As a pure speculation, buying calls or puts gives you the chance to make money on the movement of stocks, but without having to pay out big money at great risk. When you own shares of stock, the big risk is that the value might fall. So if you invest $6,000 in 100 shares of stock and its market value falls to $30, you then lose $3,000. But if you buy a call option for a premium of $4, the most you will ever lose is $400. So while you control the same 100 shares of stock, you have only a fraction of the capital at risk.
Of course, using options in this way also entails risk. If the stock price does not move in the direction you anticipated, the value of the option will drop. Even if the stock price doesn’t move at all, time works against you. The ever-looming expiration date means that value goes out of the option day-by-day, and you can lose the entire premium paid for the option. So while leverage is desirable, it comes with some amount of risk too.
Playing the Downside with Options
Many stock investors think only with a bullish perspective. But as experience has shown, stock prices across the board can decline for long periods. Owning stock when this happens can be an expensive experience. However, going long the stock is not the only way to invest in the stock market. If you think a stock will go down, you can sell the stock short.
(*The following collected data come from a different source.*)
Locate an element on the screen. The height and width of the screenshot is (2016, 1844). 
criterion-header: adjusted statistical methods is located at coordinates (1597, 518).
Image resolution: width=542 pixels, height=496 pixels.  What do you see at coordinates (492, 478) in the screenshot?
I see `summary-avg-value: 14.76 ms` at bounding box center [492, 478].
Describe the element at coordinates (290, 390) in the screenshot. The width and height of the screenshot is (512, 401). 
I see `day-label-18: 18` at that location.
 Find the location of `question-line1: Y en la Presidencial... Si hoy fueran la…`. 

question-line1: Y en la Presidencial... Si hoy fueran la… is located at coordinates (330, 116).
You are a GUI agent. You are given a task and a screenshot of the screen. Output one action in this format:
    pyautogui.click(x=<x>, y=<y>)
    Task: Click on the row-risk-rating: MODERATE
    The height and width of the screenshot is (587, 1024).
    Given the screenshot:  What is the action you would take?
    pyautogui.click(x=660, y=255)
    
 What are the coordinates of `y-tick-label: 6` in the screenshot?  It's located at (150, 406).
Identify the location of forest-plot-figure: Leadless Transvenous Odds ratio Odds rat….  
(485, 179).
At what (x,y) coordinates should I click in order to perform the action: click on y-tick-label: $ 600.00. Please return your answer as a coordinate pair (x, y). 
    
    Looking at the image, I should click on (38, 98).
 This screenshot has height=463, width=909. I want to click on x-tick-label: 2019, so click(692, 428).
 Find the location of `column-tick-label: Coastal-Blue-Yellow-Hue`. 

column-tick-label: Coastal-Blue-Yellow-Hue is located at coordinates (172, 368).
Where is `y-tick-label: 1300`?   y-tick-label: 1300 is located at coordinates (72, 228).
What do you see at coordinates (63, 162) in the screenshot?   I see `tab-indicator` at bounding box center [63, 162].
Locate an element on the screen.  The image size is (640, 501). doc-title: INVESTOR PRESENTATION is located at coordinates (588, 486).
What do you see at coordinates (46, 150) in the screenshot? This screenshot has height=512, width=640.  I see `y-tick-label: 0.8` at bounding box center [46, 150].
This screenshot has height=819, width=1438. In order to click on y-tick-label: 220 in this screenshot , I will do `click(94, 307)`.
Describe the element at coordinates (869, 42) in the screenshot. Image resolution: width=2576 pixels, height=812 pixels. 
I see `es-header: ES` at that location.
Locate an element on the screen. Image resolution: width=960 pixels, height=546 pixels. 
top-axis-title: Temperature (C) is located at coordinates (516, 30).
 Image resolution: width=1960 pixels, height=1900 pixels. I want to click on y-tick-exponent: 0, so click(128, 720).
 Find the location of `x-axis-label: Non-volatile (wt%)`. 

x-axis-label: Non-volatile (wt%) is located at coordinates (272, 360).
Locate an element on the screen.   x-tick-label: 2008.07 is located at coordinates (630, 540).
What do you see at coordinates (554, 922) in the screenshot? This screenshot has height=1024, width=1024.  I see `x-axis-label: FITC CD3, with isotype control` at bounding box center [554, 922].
Short selling stock is a potentially high-risk venture. When you short a stock, you believe the value will fall, and if you are right, you can then close out the short position at a profit. Short sellers open the position by borrowing the stock from their broker at a reasonable interest rate and then selling it on the open market. To close the position, they buy the stock back – the opposite of the traditional buy-then-sell pattern every stock holder knows. For short sellers, the risk is that their timing is wrong, and the market value of the stock rises. That can cause big losses, which are theoretically unlimited.   So short selling may not be an appropriate strategy for most stock investors.
Using put options in place of stock to play the down market presents the same opportunity, but with less risk. When you buy puts, you make a profit if the price of the underlying stock falls. So in a bear market, put buying can be profitable – assuming the timing is right. At the same time, your risk is limited to the premium paid.
With options, you control how much risk you have. You can buy one option or several. You’re not necessarily at the mercy of a fickle market that can make or break a portfolio with devastating results. You can manage your risk by putting in only as much as you want to expose to possible loss.
The main advantage stockholders have is that they can afford to wait out the market. Even if a stock loses half its value, the stock investor can just continue collecting dividends and wait for the market to go in the opposite direction. However, while the option buyer may have less risk, they have less time also. While some options like LEAPS may have a year or two until expiration, most options last only a few months. If you don’t make your profit before expiration, you lose. That’s why it is so critical to have some basic options education and why you need to familiarize yourself with the various strategies available.